Но настала пора, и “общегуманитарные” воззрения пришлось перевести на практический язык. Как же, спросили себя, устроить дело так, чтобы Антон Горемыка не только возбуждал сочувствие и сострадание людей, достигших высших ступеней развития, но и вообще “был бы счастлив”? Законно ли, чтобы человек, описывая страдания Горемыки, чувствовал высочайшее художественное наслаждение и “испытывал истинное счастье”?…
Тут, как хотите, что-то такое есть.
Подвергнув “что-то такое” тщательному анализу, нашли, что люди сороковых годов, воспитанные на Гегеле и его эстетике, на общегуманитарных воззрениях, на доктрине, которая хотя и соглашалась признавать зло существующего, но постоянно старалась примирить его во имя дивной красоты и общей гармонии мироздания, – были больше людьми, чем гражданами, имеющими ясное и определенное представление о тех путях, на которых может процветать, развиваться и совершенствоваться дорогое отечество.

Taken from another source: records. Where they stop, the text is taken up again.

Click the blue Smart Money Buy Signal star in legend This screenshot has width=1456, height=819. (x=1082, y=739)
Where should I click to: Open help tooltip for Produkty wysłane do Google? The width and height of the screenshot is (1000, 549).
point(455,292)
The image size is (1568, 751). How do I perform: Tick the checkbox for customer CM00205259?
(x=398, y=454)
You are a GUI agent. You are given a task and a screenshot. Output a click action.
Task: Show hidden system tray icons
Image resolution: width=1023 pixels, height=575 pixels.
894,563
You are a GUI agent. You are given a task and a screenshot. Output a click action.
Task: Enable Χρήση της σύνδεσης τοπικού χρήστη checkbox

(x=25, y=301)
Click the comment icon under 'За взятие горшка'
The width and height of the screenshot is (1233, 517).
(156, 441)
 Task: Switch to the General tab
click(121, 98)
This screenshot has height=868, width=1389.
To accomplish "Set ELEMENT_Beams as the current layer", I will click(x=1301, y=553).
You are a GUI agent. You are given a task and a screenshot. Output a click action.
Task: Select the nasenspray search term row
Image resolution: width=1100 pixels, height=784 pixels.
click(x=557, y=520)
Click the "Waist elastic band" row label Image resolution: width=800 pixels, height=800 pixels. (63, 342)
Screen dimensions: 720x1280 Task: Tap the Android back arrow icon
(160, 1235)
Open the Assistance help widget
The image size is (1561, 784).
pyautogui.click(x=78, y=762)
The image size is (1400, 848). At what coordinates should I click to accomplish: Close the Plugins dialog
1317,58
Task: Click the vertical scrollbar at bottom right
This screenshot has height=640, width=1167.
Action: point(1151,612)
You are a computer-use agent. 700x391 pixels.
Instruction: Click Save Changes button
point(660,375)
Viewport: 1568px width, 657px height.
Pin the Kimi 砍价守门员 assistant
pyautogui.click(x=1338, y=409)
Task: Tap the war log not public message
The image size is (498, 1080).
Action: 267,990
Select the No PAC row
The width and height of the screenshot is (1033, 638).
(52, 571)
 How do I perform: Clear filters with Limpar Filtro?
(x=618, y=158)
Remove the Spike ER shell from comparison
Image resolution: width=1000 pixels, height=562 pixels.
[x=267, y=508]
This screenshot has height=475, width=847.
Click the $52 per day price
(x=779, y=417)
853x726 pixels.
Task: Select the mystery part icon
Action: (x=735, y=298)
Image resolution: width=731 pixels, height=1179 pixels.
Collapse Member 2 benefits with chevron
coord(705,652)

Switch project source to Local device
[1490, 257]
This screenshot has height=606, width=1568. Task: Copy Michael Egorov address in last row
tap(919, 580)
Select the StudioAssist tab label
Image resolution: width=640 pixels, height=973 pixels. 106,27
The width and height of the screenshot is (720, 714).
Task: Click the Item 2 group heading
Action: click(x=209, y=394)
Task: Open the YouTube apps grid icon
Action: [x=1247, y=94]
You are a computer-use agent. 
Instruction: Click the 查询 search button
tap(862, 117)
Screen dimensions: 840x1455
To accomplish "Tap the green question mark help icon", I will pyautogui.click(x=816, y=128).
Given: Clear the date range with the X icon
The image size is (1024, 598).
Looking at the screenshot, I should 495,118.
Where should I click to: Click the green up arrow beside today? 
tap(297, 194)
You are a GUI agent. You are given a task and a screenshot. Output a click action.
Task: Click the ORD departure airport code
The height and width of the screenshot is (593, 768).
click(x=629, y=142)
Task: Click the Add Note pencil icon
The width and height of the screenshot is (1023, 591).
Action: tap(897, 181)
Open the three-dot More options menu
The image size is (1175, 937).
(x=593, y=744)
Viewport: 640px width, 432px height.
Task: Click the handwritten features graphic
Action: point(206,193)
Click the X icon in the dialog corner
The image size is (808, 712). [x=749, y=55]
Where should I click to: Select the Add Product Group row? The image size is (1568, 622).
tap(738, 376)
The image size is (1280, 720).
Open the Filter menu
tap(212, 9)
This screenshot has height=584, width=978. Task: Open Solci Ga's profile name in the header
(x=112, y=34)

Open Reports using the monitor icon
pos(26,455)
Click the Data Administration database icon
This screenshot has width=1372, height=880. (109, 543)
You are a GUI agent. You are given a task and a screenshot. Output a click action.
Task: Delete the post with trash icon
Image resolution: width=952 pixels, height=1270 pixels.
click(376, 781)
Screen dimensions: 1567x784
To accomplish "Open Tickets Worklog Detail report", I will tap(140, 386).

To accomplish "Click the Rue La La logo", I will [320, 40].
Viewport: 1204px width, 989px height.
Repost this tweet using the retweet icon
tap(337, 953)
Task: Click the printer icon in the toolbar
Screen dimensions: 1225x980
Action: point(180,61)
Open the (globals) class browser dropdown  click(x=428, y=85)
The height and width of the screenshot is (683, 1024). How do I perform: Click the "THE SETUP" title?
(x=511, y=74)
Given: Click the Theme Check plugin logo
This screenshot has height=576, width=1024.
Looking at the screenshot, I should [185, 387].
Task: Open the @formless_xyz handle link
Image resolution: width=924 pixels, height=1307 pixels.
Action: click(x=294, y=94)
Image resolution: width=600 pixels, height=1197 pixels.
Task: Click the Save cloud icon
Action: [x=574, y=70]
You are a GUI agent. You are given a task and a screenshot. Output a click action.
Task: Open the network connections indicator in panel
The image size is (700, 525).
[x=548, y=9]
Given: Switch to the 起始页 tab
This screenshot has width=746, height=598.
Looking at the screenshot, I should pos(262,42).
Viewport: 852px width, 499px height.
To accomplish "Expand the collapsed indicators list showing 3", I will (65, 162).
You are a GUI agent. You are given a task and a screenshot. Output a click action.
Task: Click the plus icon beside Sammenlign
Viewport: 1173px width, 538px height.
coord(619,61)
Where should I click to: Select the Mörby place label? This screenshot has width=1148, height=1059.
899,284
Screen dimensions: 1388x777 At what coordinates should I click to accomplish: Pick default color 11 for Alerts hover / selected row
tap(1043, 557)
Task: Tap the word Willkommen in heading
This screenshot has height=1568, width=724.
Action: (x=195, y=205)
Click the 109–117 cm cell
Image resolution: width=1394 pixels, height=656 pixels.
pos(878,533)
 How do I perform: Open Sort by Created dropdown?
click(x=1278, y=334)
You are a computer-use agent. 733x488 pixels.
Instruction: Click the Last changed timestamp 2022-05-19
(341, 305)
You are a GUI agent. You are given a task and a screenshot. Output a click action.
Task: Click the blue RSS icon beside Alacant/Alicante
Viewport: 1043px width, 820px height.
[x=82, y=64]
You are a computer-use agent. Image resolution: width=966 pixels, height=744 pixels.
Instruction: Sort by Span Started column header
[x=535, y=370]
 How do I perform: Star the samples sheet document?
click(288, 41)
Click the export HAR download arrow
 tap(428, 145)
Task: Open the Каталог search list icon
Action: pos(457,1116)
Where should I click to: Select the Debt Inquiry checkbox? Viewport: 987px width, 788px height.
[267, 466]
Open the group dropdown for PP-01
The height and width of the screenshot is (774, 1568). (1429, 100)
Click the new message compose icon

Надо было найти эти пути. Раскол неминуемо должен был произойти, и люди сороковых годов временно или навсегда устранили себя от литературной деятельности.
Но этот раскол не заключал в себе ничего принципиального; излюбленные идеи 40-х годов получили лишь специальную окраску. Деятели 60-х годов ведут свое литературное происхождение от деятелей 40-х, но они выдвинули на первый план “левую сторону”, выдвинули поклон Белинского философскому колпаку и музу Некрасова. Их главной задачей было разрешить вопросы о голодных и раздетых париях XIX века, и главная, основная, черта шестидесятых годов (так же, как сороковых) – это был их демократизм, но демократизм не отвлеченный, а практический и требовательный.
ГЛАВА I
Детство. – Семья Писаревых. – Знаменское. – Воспитание. – Влияние матери. – Знаменский владетельный принц. – Отношение Писарева к матери и его собственный взгляд на полученное им воспитание
Первые годы жизни Д.И. Писарева переносят нас на границу Орловской и Тульской губерний, в родовое имение Писаревых – Знаменское.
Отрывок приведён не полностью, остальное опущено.